**WHAT TO WORK ON:**
For the entries that follow, restate word for word the line containing "Task: Click the red PRI color bar", the line containing "You are a computer-use agent. This", and every line that lies between them.

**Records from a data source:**
---+---

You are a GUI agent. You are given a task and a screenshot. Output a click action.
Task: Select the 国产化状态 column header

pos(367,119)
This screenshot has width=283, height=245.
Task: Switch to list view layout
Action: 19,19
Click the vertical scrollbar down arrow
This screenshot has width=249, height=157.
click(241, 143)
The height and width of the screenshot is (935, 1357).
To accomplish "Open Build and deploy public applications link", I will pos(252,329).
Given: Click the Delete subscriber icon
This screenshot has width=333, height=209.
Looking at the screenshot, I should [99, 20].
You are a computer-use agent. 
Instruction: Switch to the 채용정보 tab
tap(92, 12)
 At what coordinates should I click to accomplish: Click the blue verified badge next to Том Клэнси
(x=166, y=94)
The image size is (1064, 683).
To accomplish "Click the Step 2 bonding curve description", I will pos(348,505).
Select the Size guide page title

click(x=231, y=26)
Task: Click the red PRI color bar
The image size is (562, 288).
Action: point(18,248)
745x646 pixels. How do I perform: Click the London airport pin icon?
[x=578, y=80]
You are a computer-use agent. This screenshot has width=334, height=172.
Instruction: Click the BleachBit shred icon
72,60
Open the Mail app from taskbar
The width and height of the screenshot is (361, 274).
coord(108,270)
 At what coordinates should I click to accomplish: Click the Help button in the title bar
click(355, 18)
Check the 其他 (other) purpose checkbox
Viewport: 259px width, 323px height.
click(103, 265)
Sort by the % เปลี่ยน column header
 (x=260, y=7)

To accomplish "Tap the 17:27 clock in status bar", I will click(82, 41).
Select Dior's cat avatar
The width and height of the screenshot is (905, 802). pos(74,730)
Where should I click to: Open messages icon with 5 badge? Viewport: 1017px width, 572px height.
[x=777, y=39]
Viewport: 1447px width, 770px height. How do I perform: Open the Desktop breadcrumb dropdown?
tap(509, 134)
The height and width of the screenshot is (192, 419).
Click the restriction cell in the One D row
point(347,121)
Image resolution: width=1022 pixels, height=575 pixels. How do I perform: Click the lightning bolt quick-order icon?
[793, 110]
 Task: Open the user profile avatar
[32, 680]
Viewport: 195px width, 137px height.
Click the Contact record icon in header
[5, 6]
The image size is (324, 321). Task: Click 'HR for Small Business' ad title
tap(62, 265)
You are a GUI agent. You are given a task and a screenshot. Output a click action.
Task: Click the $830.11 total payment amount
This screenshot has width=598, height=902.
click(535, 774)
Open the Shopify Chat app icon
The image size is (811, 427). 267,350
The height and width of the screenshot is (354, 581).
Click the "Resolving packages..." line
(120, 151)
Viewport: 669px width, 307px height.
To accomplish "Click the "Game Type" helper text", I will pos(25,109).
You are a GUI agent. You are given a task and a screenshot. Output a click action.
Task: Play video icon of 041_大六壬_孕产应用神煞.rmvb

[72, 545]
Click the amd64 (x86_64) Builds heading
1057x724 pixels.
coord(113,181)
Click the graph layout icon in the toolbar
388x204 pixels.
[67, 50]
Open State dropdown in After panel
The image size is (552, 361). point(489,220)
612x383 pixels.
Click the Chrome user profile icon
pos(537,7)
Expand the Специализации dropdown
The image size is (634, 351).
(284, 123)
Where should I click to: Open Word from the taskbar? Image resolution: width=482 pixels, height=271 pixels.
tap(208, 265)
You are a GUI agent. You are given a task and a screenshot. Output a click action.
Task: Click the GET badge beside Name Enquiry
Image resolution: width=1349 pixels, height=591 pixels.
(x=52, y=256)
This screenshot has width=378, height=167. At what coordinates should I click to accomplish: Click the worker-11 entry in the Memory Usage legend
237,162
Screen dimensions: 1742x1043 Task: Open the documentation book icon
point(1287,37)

---+---

**SOLUTION TO THE PROBLEM:**
Task: Click the red PRI color bar
The image size is (562, 288).
Action: point(18,248)
745x646 pixels. How do I perform: Click the London airport pin icon?
[x=578, y=80]
You are a computer-use agent. This screenshot has width=334, height=172.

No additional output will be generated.